It's been a bumpy ride for Silicon Alley dot-commers, but they aren't completely disillusioned. Plenty are optimistic about future job opportunities.
Written by Mary Jo Foley, Senior Contributing Editor
NEW YORK -- It's a sign of the times among the Silicon Alley set when the founder of F*ckedCompany.com is feted as an industry hero.

Philip Kaplan -- whose site acts as a dot-com death-watch warning mechanism -- was the toast of New York New Media's annual SuperCyberSuds networking event.

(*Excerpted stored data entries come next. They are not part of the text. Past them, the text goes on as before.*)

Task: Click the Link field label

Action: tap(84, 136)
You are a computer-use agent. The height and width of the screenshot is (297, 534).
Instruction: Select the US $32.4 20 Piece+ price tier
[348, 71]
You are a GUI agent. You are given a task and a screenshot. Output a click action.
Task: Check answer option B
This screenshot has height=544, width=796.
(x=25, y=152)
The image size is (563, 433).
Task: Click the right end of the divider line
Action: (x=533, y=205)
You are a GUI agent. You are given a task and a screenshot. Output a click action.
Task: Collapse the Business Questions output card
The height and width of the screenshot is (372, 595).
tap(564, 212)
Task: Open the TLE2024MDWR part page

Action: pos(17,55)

Throngs of sobered thirtysomethings jammed the halls of the Hilton Hotel, trying to search and schmooze their way past the potholes in the Internet highway. In fact, there were so many wannabes at Thursday afternoon's hottest panel, "How to get a job in Silicon Alley," that even the overflow room was standing-room only.

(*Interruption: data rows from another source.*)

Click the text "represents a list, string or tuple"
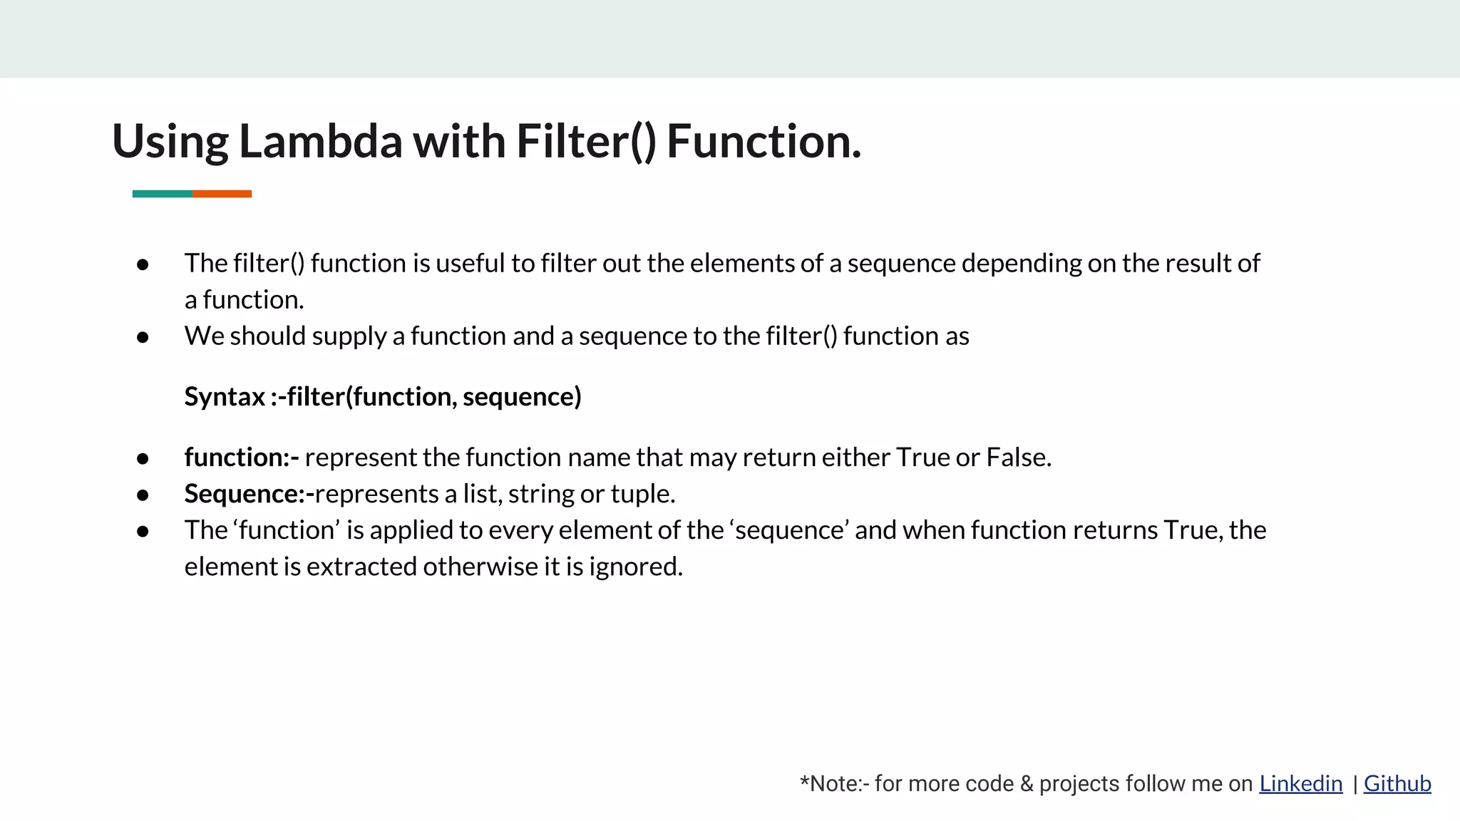495,494
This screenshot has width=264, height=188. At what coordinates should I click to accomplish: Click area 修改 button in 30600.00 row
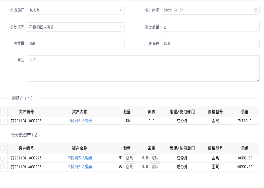click(x=155, y=158)
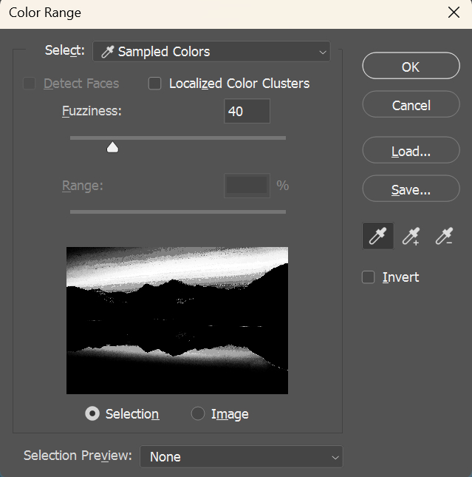This screenshot has width=472, height=477.
Task: Confirm with the OK button
Action: coord(411,67)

While resumes and business cards exchanged hands among the primarily black-on-black-bedecked crowd, attendees expressed guarded optimism that maybe, just maybe, the stalled IPOs and layoffs among New York's dot-com elite, such as Pseudo.com and MTVi.com, epitomized the last of the bad news.

Kaplan, who spoke on the opening panel, "Life & money in the Alley," told the audience that "80 to 90 percent of the (dot-com) ridiculousness" reported on the F*ckedcompany site happens outside of New York.

Nontheless, "people are being a lot more careful about where they put their money," Kaplan said. "There are fewer lavish parties being held."

The president and CEO of HotJobs.com, Richard Johnson, agreed.

"The windows (of opportunity) where you could get the kind of funding we initially did are shut right now," Johnson said.

"We're not going to be seeing people right out of school who told me they wanted to make a couple of million dollars in two years," Johnson continued. "Blind passion has given way to expectations to work hard. Nine-to-five (work hours) are not dot-com."

Those slapped by the current realities of worthless stock options and dot-com layoffs don't seem completely disillusioned. Just don't call them dot-com refugees.

Net-based business job changers might be preferable. Or, as one dot-com PR executive, admittedly panicked by the recent rash of layoffs, told a colleague: "I'm just phasing into a new stage of my career."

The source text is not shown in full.